A rearranged human-object relation is being formed. A newly disciplined body performance is being practiced. A new social order is being established. This is how humans live with the virus, the disaster caused by humans themselves. The reality of the disaster that we have to live with reminds me of the novel The Man with the Compound Eyes《複眼人》by Taiwanese writer Wu Ming-Yi (吳明益), which tells the story of a trash vortex crashing into the eastern coast of Taiwan, leading to severe ecological detriment and turning Taiwan into a land full of waste. What strikes me most is that the disaster depicted in the novel is not an apocalyptic end of time and beings; instead, the disaster is a juncture which compels people to recognize their own precarious circumstances as well as those of nature. And that is exactly what the virus prompts us to do.
My studies concern how, ecologically and technologically, literary works lead us to contemplate the situation we are dealing with, so I find that the present state we live in reveals just how much reality meets fiction: the waste that drifts to the island in the novel is just like the presence of the virus in our daily lives. In the novel, there is no way to thoroughly get rid of the garbage that has accumulated over several decades. The novel depicts how, once people clean out an amount of waste, the waves bring another pile of waste to the coast. The same applies to the current situation. For the past two months, we have gone through two waves of high-risk infection: first, people coming back to Taiwan from China and other Asian countries; second, people coming back from Europe and the United States. Now we are undergoing the third wave. We had a four-day vacation last week (April 2-5), during which people flooded to tourist spots around Taiwan. Since it will probably give rise to cluster infections, the Taiwan Centers for Disease Control has announced that those who traveled to crowded tourist spots during the long weekend are advised to work from home, keep track of body temperature, and wear masks when not staying at home for the following fourteen days.
Everyday, we get updated infection numbers. The graphical curves of the statistics of infection look like fictional waves in the sea, bringing us piles of viruses and waste, one after another, again and again. We cannot wipe out the virus entirely, just like the waste on the land cannot be fully removed. The only thing we can do is control the damage and change our ways of living.
In The Man with the Compound Eyes, the story ends with the characters still reconstructing their lives after the disaster. The recovery of environmental and economical destruction is so long-lasting that it seems as if it will never come to an end. The narrative of disaster in this novel focuses not on dramatically disastrous scenes seen in works such as the American sci-fi disaster film The Day after Tomorrow (2014), but instead on the dispassionate description of the persistent, sometimes even mundane reconstruction of daily lives.

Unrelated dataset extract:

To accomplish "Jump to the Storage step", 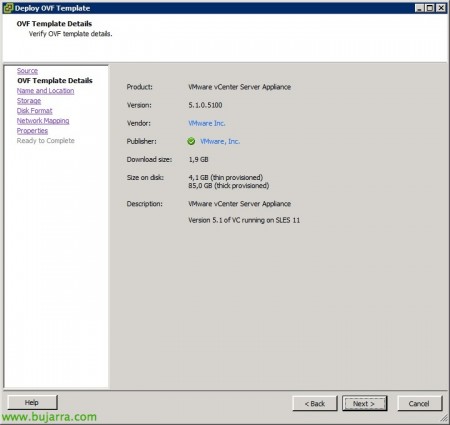I will [29, 101].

We now reconstruct our daily lives with masks, frequent hand-washing, social distancing, and working from home. Fiction always comes to an end whereas our real post-disaster life has just begun.

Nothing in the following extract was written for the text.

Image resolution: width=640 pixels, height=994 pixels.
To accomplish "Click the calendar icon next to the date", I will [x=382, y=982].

Hsin-Hui Lin is a Ph.D. student at the National Chengchi University Graduate Institute of Taiwanese Literature. Her research concerns the relationship between literary texts and ecological and technological humanities. Hsin-Hui’s MA thesis The Cyborg Reading of Contemporary Taiwanese Literature received the 2017 Annual MA Thesis Award of the National Museum of Taiwanese Literature. She once worked as editor at Unitas Literary, one of the major literary magazines in Taiwan. As a fiction writer, she has won several literary awards in Taiwan for her short stories. Her short story collection Human Glitches《瑕疵人型》is forthcoming in Chinese in June 2020.
Related:
Diary Project Taipei [2] :: Hsin-Hui Lin (Taiwan)
Diary Project Taipei [3] :: Hsin-Hui Lin (Taiwan)
Diary Project Taipei [4] :: Hsin-Hui Lin (Taiwan)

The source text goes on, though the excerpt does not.